Drive My Car

Alter Volvo auf der Rheinfähre mit Drachenfels
Man bildet sich eine Meinung über die progressive Welt im Allgemeinen stets in Bezug auf die eigenen Bedürfnisse im Speziellen. Und geht seinen Ansichten dennoch selten auf den Grund, meistens nur gezwungenermaßen, also im konkreten Fall, wenn etwas kaputtgeht, das man nötiger hat, als man sich eingestehen will – beispielsweise ein Auto. Auch wenn man einen völligen Verzicht in der Theorie nie kategorisch ausschließt, weil Verzichtserklärungen im modernen Sprachgebrauch gerne mal als kokette Floskel der Selbstlosigkeit eingestreut werden.
Das Gerede ist aber keinen Pfifferling mehr wert, wenn man auf der Autobahn merkt, dass die Kiste nicht mehr zieht und zum Hohn auch noch hinten rausqualmt. Ab diesem Moment gerät der Alltag etwas durcheinander und kommt dann nahezu zum Erliegen, wenn die Werkstatt von weiteren Investitionen in den alten Schweden nüchtern abrät. Wie begegnet man einem hochmanipulativen Markt, der sich den Kriterien strategischer Vernunft bewusst entzieht?
Irrationalität als Prinzip
Das Automobil ist der Klassiker der Unvernunft. Solange die Systeme der eigenen Alltagsversorgung reibungslos funktionieren, beteiligt man sich rational an Diskussionen über Elektromobilität und den Zeitplan für das Aus des Verbrennungsmotors. Die Thematik ist jedoch schnell vom Tisch, wenn man von heute auf morgen ein neues Auto braucht. Dann ist alle Theorie grau und man ist von seiner eigenen Charakterflexibilität überrascht. Schnell komme ich zu dem Ergebnis, dass man, wenn man nur schäbig genug wäre, sich für einen Verbrenner zu entscheiden, zumindest einigermaßen günstig davonkäme. Leider zu früh gefreut. Trotz des industrieseitig beklagten Absatzmangels bietet sich seltsamerweise kein Schnäppchenmarkt. Möglicherweise liegt es daran, dass ein Auto oberflächlich betrachtet zwar ein Fahrzeug ist, insgeheim ist es ein Kunstwerk.

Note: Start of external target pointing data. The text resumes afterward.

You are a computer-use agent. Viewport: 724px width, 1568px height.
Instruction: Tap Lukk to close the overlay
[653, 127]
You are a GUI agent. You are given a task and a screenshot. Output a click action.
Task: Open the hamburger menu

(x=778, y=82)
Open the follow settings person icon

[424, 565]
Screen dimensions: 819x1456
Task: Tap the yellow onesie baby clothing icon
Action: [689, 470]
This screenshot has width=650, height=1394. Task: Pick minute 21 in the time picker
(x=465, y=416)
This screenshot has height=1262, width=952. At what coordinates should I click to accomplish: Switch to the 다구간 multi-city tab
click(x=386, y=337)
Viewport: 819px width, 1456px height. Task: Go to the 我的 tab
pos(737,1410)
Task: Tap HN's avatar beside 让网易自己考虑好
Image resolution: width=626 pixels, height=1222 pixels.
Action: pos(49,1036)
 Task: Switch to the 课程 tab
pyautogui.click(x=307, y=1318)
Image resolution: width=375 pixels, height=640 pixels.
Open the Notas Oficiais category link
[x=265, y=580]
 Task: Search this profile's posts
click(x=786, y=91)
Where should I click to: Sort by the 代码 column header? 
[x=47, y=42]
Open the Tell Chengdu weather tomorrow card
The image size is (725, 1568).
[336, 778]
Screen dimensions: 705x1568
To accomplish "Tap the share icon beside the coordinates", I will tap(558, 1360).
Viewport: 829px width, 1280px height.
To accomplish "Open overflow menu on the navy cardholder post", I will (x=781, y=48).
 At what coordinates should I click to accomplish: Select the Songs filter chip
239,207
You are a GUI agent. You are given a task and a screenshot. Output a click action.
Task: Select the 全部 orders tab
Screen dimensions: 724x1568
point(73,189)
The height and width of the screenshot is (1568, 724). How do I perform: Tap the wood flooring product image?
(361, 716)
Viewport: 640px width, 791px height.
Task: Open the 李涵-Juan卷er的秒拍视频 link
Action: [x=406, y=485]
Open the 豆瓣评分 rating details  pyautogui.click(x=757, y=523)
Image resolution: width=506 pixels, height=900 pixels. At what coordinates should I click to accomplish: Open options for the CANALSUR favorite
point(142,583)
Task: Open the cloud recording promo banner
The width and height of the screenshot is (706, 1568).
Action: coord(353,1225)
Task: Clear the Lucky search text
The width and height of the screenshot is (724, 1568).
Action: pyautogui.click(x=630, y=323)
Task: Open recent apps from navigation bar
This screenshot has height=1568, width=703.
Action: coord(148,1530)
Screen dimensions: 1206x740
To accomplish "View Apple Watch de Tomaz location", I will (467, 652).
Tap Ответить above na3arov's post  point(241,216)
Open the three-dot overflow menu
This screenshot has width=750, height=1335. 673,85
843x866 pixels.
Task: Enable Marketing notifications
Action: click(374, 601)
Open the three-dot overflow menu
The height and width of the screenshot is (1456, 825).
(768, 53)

Also gehen wir diesmal mit spröder Vernunft an die Sache ran um am Ende dann doch eine eher ästhetische Gefühlsentscheidung zu treffen. So, wie sich die deutsche Automobilindustrie den idealen Kunden vorstellt. Am Ende stehen zwei Produkte zum selben Preis zur Disposition, von denen das eine deutlich schöner ist als das andere. Laut Raymond Loewy ist es selbstverständlich so, dass man sich reflexartig gegen das hässliche Entlein entscheidet. Verlässliche Designerregel: Über gewollt vernünftige Kaufentscheidungen ärgert man sich später vielleicht, denn schnell ist der Grund für den öden Pragmatismus vergessen. Das Schöne hingegen genießt man dann ausdauernd.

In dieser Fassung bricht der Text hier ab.